■ What the task requires
Echo everything from the start of the material below down to the line containing "click(465, 397)", including that line, exactly as it appears.

---*---

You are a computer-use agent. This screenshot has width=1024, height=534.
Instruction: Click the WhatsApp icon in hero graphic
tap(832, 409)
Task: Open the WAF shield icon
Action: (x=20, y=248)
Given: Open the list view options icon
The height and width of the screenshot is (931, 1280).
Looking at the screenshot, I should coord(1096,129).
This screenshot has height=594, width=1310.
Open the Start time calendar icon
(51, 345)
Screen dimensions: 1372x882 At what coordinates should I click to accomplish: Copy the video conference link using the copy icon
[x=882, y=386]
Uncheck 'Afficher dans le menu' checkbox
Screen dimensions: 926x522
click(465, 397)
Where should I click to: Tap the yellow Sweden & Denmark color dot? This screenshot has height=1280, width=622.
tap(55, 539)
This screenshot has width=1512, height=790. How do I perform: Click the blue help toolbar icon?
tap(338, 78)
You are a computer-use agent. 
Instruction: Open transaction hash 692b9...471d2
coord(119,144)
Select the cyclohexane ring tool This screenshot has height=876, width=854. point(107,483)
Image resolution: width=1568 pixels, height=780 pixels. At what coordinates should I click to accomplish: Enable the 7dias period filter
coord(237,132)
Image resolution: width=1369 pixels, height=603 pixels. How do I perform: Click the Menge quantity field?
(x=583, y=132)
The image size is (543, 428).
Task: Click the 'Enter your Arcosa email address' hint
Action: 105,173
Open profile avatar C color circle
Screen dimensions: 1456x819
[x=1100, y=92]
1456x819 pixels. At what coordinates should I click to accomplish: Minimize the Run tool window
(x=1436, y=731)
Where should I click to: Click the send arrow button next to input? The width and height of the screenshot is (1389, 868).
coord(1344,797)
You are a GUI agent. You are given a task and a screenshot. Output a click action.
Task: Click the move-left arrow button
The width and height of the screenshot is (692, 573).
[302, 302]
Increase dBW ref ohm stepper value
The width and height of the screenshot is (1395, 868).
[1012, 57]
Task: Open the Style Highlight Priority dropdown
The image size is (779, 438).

---*---

■ Exercise response
You are a computer-use agent. This screenshot has width=1024, height=534.
Instruction: Click the WhatsApp icon in hero graphic
tap(832, 409)
Task: Open the WAF shield icon
Action: (x=20, y=248)
Given: Open the list view options icon
The height and width of the screenshot is (931, 1280).
Looking at the screenshot, I should coord(1096,129).
This screenshot has height=594, width=1310.
Open the Start time calendar icon
(51, 345)
Screen dimensions: 1372x882 At what coordinates should I click to accomplish: Copy the video conference link using the copy icon
[x=882, y=386]
Uncheck 'Afficher dans le menu' checkbox
Screen dimensions: 926x522
click(465, 397)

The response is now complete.